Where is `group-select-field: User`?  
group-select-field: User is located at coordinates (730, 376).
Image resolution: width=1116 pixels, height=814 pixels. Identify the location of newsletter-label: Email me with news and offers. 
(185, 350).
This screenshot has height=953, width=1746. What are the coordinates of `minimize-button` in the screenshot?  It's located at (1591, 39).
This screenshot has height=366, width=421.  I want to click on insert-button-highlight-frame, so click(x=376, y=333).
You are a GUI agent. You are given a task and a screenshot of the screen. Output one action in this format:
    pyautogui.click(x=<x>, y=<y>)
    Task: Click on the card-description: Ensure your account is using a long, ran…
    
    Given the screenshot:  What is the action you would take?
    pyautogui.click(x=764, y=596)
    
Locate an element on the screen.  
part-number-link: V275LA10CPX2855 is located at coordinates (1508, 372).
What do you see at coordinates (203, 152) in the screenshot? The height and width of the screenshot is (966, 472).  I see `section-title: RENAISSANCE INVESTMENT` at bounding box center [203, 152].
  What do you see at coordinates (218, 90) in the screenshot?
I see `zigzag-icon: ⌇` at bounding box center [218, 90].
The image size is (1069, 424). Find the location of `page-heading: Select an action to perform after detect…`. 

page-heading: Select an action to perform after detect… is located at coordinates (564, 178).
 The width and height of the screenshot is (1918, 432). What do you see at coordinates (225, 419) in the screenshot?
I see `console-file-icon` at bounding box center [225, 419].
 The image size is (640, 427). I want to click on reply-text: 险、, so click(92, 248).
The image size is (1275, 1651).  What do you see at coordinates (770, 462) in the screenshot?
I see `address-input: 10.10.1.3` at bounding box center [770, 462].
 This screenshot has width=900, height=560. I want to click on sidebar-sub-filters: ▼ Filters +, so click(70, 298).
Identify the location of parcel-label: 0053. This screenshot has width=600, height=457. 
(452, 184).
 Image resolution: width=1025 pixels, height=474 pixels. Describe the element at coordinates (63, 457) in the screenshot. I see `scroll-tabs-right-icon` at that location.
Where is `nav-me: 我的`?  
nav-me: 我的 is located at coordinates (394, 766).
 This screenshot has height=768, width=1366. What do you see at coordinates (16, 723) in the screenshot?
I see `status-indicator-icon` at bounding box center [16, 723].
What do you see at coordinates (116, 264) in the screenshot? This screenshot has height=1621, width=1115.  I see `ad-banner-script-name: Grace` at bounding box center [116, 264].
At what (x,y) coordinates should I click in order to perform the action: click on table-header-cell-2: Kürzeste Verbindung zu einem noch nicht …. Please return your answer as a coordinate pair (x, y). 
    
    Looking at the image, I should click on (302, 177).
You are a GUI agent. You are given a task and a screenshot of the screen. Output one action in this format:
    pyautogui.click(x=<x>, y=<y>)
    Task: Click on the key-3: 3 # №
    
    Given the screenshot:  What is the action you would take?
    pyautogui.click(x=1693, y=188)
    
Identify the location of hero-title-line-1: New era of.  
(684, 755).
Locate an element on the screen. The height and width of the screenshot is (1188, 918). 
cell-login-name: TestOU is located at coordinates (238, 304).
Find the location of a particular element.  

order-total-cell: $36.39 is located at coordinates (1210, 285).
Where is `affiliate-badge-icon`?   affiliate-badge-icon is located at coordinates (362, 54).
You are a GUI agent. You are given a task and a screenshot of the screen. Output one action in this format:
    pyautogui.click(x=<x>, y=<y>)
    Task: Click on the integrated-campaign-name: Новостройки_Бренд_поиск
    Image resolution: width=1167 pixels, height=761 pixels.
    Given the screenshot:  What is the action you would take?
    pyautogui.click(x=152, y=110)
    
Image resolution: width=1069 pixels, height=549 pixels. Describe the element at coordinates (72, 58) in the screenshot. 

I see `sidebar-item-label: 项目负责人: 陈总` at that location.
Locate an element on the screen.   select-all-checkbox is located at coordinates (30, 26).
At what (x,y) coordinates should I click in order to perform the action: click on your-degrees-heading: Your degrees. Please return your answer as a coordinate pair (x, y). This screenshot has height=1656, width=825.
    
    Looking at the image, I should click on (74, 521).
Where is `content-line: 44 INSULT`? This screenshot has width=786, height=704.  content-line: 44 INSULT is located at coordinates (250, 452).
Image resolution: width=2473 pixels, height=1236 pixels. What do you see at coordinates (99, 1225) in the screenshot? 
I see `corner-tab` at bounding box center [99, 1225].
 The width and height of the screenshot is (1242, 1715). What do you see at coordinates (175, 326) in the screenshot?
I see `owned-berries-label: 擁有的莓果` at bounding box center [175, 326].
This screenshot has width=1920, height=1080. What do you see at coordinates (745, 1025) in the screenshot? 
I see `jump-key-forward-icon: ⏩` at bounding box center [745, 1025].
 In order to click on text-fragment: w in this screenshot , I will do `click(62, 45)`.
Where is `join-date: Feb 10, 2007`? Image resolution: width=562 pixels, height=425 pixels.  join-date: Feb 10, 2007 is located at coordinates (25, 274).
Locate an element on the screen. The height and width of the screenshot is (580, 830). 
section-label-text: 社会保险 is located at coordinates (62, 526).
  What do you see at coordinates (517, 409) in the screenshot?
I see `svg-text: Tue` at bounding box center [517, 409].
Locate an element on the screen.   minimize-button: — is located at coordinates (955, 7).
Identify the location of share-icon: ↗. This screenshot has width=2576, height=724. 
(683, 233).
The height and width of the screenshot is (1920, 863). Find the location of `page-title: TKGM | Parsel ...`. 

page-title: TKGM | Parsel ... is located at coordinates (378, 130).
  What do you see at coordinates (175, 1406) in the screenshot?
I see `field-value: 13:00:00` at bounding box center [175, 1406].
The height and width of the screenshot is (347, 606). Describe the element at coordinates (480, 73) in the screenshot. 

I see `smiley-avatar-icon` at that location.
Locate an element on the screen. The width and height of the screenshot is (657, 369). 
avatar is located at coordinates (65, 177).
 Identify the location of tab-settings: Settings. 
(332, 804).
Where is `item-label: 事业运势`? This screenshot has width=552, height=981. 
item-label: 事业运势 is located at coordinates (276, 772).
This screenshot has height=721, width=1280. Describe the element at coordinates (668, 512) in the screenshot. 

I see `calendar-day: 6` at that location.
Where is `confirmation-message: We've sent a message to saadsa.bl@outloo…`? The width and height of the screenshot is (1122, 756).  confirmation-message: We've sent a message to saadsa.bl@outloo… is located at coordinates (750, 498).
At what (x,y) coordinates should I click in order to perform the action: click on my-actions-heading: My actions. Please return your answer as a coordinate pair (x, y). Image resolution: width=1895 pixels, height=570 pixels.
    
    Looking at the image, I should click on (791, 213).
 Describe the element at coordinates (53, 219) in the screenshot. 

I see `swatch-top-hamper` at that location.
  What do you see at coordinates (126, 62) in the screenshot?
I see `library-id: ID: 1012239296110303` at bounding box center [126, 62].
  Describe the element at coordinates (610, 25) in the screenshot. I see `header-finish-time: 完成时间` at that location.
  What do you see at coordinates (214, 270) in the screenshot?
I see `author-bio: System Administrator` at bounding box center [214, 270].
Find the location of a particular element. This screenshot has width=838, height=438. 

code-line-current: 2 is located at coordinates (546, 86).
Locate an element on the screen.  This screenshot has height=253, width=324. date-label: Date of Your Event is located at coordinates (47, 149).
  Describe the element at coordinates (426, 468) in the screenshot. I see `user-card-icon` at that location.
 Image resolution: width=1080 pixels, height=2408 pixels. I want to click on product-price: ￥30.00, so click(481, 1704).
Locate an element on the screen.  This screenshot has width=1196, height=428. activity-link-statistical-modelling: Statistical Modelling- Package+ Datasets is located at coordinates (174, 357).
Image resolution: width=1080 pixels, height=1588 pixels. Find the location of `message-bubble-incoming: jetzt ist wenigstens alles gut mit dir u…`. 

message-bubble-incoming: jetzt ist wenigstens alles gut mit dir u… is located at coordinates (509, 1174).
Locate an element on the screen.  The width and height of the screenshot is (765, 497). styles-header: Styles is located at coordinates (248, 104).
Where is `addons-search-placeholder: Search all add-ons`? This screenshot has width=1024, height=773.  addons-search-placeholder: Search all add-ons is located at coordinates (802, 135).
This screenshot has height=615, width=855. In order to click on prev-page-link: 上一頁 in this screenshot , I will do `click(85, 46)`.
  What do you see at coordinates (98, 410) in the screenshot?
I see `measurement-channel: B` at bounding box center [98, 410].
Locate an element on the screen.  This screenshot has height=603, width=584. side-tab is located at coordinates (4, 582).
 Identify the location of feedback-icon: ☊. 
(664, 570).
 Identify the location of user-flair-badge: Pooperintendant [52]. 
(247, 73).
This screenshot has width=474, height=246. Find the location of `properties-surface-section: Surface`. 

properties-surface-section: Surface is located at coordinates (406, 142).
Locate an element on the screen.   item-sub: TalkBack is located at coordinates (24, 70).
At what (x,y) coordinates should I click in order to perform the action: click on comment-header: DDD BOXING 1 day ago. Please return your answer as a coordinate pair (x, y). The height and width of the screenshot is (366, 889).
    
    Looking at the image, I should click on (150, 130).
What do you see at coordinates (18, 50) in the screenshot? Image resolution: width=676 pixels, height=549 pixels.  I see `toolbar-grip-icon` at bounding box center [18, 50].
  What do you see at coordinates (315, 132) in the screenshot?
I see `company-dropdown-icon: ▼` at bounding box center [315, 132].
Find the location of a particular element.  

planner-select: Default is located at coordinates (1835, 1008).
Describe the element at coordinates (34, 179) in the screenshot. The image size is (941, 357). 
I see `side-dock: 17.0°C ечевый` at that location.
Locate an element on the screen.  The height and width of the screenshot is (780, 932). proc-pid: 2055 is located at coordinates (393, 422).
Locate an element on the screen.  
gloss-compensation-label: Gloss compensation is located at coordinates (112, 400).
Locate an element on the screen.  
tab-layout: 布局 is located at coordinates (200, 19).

* * *

* Problem: Rewrite the lines from the one containing "is (580, 830)." through the one containing "page-title: TKGM | Parsel ... is", changing "Locate an element" to "Find an element" and leaving everything else as it is.

* Written response:
Find an element on the screen. The height and width of the screenshot is (580, 830). 
section-label-text: 社会保险 is located at coordinates (62, 526).
  What do you see at coordinates (517, 409) in the screenshot?
I see `svg-text: Tue` at bounding box center [517, 409].
Find an element on the screen.   minimize-button: — is located at coordinates (955, 7).
Identify the location of share-icon: ↗. This screenshot has width=2576, height=724. 
(683, 233).
The height and width of the screenshot is (1920, 863). Find the location of `page-title: TKGM | Parsel ...`. 

page-title: TKGM | Parsel ... is located at coordinates (378, 130).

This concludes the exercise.